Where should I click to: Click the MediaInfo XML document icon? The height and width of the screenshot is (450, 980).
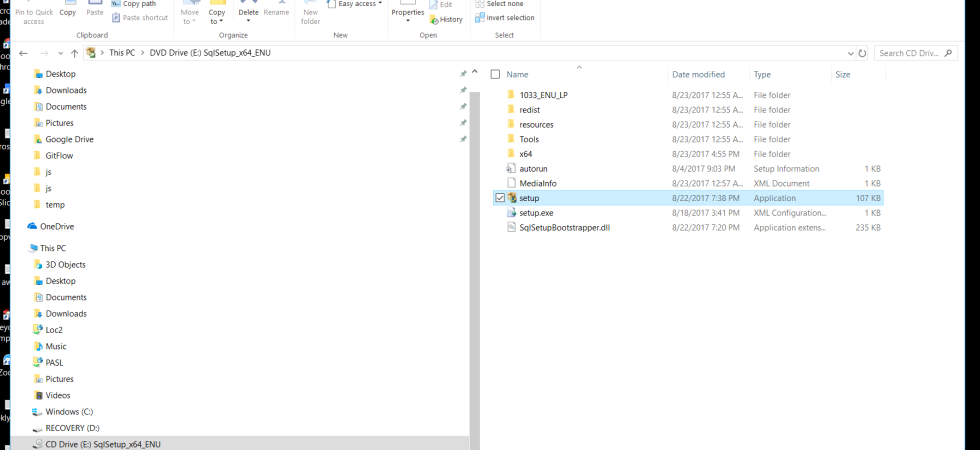tap(511, 184)
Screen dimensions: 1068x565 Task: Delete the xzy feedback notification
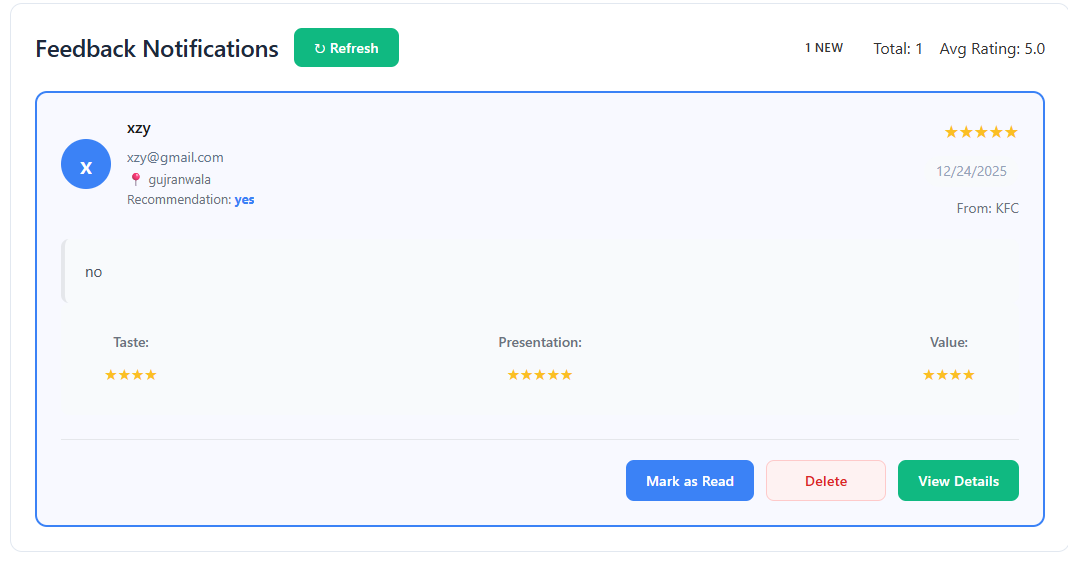coord(825,481)
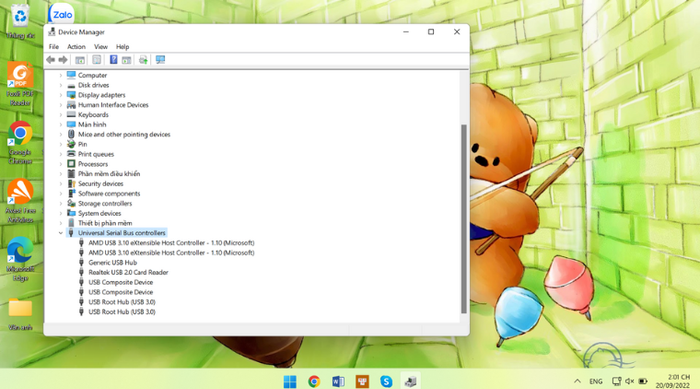Select Realtek USB 2.0 Card Reader

click(x=128, y=272)
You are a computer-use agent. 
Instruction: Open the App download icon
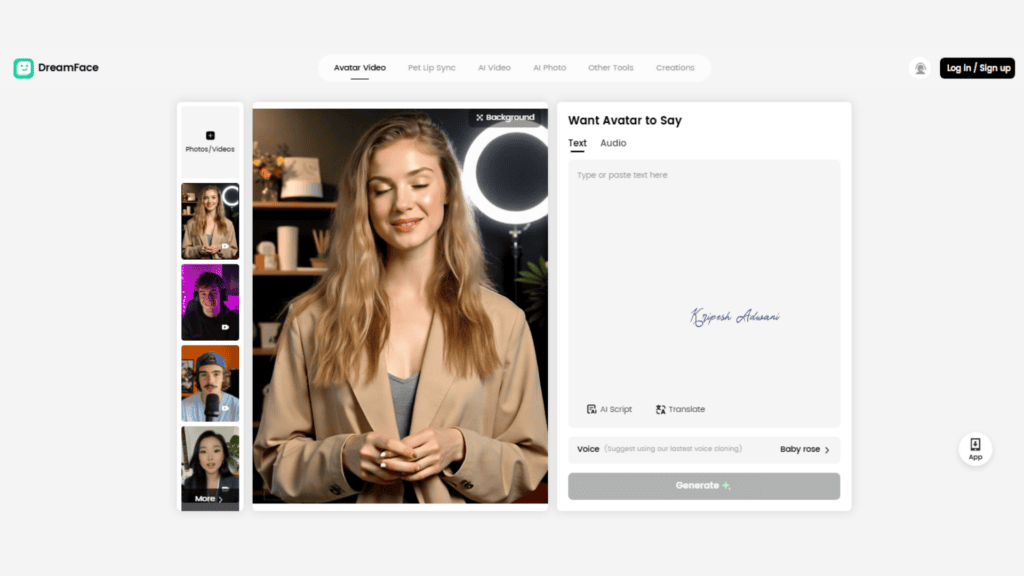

· · ·

_WHAT NEEDS TO BE DONE:_
The output is the data above, repeated exactly, with pictures omitted.

_YOUR RESPONSE:_
Where should I click to: Click the MediaInfo XML document icon? The height and width of the screenshot is (450, 980).
tap(511, 184)
Screen dimensions: 1068x565 Task: Delete the xzy feedback notification
coord(825,481)
Select Realtek USB 2.0 Card Reader

click(x=128, y=272)
You are a computer-use agent. 
Instruction: Open the App download icon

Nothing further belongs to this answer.